NAPP Status: Stable (Metrics and Intelligence services are reported as UP).
Alarms: Multiple intermittent alerts are raised and automatically resolved stating:
"Metrics Delivery Failure: Failed to deliver metrics to target. Status code: RESOURCE_EXHAUSTED"
Resource Profile: Core services and metric resources show minimal usage on the surface.
The system detected disk pressure on the metrics-postgresql pods. As a built-in safety guardrail, it temporarily paused metrics ingestion to prevent database corruption or total disk exhaustion. This is indicated by the following signature in the logs:
W1013 15:30:01.533623 39 db_access.cc:6042] DB disk usage percentage crossed 90 pausing ingestion
Verify if a split-brain condition exists between the active database pods (metrics-postgresql-ha-postgresql-0 and -1).
Exec into Pod 0 and check the cluster status:
napp-k exec -it metrics-postgresql-ha-postgresql-0 bash -- repmgr -f build/repmgr/conf/repmgr.conf cluster show --compact
Exec into Pod 1 and check the cluster status:
napp-k exec -it metrics-postgresql-ha-postgresql-1 bash -- repmgr -f build/repmgr/conf/repmgr.conf cluster show --compact
Remediation: If a split-brain condition is visible from the outputs, perform a rolling restart of the statefulset to force re-election:
napp-k rollout restart statefulset metrics-postgresql-ha-postgresql
Log into both Postgres replicas to identify the primary write node and evaluate disk usage helper functions.
Connect to Pod 0 Database:
napp-k exec -it metrics-postgresql-ha-postgresql-0 bash
PGPASSWORD=$POSTGRES_PASSWORD psql -w -U postgres -d metrics -h 127.0.0.1
Run the following validation queries:
SELECT pg_is_in_recovery();
SELECT get_disk_usage_percentage();
SELECT clear_inactive_replication_slots();
(Type \q to exit the Postgres prompt when done).
Connect to Pod 1 Database:
napp-k exec -it metrics-postgresql-ha-postgresql-1 bash
PGPASSWORD=$POSTGRES_PASSWORD psql -w -U postgres -d metrics -h 127.0.0.1
Run the same validation queries:
SELECT pg_is_in_recovery();
SELECT get_disk_usage_percentage();
SELECT clear_inactive_replication_slots();
Note: The node where
pg_is_in_recovery()returnsf(False) is your current Primary Write Node.

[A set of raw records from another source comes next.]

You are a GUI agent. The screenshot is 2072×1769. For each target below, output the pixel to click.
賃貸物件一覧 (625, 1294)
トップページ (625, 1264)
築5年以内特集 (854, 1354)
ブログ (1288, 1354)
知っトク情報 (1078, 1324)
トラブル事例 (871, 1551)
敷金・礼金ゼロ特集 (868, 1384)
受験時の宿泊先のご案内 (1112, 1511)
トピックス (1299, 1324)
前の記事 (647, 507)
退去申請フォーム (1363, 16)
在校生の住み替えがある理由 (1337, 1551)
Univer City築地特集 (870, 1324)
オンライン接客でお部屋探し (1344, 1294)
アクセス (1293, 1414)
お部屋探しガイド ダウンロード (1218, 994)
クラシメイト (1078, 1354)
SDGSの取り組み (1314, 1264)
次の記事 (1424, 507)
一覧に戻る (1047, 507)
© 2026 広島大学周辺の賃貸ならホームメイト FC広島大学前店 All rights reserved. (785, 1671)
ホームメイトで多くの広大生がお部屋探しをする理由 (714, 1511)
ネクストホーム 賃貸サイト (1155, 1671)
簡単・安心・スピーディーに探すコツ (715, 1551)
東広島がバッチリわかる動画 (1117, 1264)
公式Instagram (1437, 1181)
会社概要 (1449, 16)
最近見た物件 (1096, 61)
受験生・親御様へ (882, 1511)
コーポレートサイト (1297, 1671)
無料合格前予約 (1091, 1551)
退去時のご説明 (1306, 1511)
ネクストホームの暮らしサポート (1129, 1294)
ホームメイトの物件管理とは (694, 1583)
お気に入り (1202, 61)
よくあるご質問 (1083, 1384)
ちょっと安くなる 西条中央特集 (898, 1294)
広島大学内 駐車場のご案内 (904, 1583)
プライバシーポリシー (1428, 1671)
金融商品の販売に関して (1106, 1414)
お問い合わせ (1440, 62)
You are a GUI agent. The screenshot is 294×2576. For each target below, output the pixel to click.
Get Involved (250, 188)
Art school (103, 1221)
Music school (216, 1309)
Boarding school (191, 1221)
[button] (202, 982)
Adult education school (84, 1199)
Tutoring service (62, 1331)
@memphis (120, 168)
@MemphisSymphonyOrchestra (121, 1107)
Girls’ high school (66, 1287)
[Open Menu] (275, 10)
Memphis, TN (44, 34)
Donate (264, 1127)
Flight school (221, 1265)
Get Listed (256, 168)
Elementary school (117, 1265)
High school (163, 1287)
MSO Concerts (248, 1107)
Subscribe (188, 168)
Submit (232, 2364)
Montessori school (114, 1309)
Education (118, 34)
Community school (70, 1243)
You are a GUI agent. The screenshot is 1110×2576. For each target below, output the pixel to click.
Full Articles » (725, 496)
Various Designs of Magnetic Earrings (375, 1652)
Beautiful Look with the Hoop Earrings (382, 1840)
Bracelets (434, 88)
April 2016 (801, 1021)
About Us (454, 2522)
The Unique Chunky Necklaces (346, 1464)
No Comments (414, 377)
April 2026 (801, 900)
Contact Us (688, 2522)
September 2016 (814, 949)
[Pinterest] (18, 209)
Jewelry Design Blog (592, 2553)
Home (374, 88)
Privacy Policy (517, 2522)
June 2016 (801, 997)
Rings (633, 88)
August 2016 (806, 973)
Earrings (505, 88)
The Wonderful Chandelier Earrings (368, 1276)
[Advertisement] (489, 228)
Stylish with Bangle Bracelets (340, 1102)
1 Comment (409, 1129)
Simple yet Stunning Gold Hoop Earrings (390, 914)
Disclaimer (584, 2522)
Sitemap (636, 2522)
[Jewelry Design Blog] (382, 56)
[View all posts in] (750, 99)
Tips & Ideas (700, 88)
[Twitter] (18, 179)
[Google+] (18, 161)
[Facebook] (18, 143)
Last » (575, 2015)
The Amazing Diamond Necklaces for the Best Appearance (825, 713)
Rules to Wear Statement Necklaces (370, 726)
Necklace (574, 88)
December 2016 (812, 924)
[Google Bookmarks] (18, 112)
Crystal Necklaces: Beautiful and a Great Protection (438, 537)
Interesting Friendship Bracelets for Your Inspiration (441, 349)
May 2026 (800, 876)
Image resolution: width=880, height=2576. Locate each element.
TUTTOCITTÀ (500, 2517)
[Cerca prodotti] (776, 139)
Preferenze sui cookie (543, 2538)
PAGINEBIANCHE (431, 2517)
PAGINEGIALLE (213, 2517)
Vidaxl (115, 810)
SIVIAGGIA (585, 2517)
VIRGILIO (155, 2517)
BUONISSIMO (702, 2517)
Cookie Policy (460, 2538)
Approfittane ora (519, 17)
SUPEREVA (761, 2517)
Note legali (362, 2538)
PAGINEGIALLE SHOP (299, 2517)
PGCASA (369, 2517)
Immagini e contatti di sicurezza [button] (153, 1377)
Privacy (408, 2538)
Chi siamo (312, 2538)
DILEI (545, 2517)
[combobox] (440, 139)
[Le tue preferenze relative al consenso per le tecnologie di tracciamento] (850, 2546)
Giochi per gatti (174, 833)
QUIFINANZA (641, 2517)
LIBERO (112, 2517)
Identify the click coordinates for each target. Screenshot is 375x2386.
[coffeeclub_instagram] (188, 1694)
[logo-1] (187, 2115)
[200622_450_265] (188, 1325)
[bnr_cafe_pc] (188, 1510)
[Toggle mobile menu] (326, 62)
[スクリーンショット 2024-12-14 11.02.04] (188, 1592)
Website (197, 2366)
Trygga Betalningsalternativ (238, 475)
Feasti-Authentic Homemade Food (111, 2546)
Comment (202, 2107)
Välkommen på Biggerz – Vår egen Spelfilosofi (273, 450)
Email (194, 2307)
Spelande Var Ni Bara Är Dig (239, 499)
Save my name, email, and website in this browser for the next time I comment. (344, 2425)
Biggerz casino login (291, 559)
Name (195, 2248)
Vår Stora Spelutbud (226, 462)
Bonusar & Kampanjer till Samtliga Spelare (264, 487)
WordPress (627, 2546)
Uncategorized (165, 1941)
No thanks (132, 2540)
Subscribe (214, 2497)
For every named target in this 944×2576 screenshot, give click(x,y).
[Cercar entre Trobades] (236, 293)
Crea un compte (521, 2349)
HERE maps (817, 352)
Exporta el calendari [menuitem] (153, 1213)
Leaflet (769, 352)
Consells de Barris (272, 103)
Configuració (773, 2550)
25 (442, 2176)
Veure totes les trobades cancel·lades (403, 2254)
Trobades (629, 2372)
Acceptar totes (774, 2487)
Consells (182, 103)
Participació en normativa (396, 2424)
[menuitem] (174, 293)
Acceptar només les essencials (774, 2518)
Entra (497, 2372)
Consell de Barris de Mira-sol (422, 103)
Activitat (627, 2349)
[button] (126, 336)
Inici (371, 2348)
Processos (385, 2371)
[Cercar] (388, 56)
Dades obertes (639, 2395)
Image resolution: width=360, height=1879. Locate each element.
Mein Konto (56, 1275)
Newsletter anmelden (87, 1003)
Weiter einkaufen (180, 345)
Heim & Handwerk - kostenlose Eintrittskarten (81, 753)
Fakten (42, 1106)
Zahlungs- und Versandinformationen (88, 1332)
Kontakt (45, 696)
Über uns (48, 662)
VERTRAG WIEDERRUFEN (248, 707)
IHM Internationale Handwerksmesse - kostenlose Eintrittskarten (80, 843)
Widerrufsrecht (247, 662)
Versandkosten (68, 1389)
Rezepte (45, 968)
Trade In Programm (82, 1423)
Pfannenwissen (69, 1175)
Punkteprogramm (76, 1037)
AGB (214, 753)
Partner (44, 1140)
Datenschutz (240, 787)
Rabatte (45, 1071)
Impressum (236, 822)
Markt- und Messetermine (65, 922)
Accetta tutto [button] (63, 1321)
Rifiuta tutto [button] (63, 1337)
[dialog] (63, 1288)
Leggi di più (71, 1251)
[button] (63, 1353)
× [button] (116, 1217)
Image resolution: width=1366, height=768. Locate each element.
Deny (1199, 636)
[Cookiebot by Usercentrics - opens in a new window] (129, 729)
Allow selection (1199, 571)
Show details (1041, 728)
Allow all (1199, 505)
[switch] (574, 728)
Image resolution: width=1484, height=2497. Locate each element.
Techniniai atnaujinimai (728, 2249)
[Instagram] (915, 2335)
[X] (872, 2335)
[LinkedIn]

If Step 2 throws errors indicating that functions do not exist (e.g., ERROR: function get_disk_usage_percentage() does not exist), you must recreate them.
Log into the Primary Node (where recovery returned f) and execute the following database scripts sequentially:
CREATE OR REPLACE FUNCTION get_disk_usage_percentage()
RETURNS integer as $$
DECLARE
disk_usage integer;
BEGIN
CREATE TEMP TABLE IF NOT EXISTS tmp_sys_df (content text) ON COMMIT DROP;
/* Get the df output from the OS and extract the percentage usage value */
COPY tmp_sys_df FROM PROGRAM 'OUTPUT=$(df $PGDATA | tail -n +2) && echo $OUTPUT';
disk_usage=(SELECT SPLIT_PART(SPLIT_PART(content, ' ', 5),'%',1)::integer FROM tmp_sys_df);
RETURN disk_usage;
END;
$$ LANGUAGE plpgsql;
CREATE OR REPLACE FUNCTION clear_inactive_replication_slots()
RETURNS void as $$
DECLARE
slot_names varchar;
node_count integer;
replication_slots_count integer;
inactive_replication_slots_count integer;
BEGIN
CREATE TEMP TABLE IF NOT EXISTS tmp_cluster_nodes (content text) ON COMMIT DROP;
/* Get the number of cluster nodes from the repmgr db */
COPY tmp_cluster_nodes FROM PROGRAM 'PGPASSWORD=$REPMGR_PASSWORD psql -w -U $REPMGR_USERNAME -d $REPMGR_DATABASE -h 127.0.0.1 -t -c ''select count(node_id) from nodes;''';
node_count=(SELECT TRIM(content)::integer FROM tmp_cluster_nodes LIMIT 1);
RAISE INFO 'Number of nodes in the cluster: %', node_count;
/* Get total replication slots */
replication_slots_count=(SELECT count(slot_name) from pg_replication_slots);
RAISE INFO 'Number of replication slots: %', replication_slots_count;
/* Get inactive replication slots count */
inactive_replication_slots_count=(SELECT count(slot_name) FROM pg_replication_slots WHERE active_pid IS NULL OR active_pid NOT IN(SELECT pid FROM pg_stat_replication) AND active IS NOT TRUE);
RAISE INFO 'Number of inactive replication slots: %', inactive_replication_slots_count;
/* Safely drop inactive slots only if total slots match or exceed cluster node count */
IF replication_slots_count >= node_count THEN
FOR slot_names IN SELECT slot_name FROM pg_replication_slots WHERE active_pid IS NULL OR active_pid NOT IN(SELECT pid FROM pg_stat_replication) AND active IS NOT TRUE
LOOP
RAISE INFO 'Dropping inactive replication slot: %', slot_names;
PERFORM pg_drop_replication_slot(slot_names);
END LOOP;
ELSE
IF inactive_replication_slots_count > 0 THEN
RAISE INFO 'Number of replication slots is less than number of nodes. Skipping drop optimization.';
ELSE
RAISE INFO 'No inactive replication slots found.';
END IF;
END IF;
END;
$$ LANGUAGE plpgsql;
Once the functions are successfully compiled on the primary database instance, execute the cleanup mechanism:
SELECT clear_inactive_replication_slots();
SELECT get_disk_usage_percentage();
Verify that both commands return clear data metrics with no syntax or missing function errors. Once processing finishes, disk pressure on the database pods will decline and the RESOURCE_EXHAUSTED alerts will clear automatically.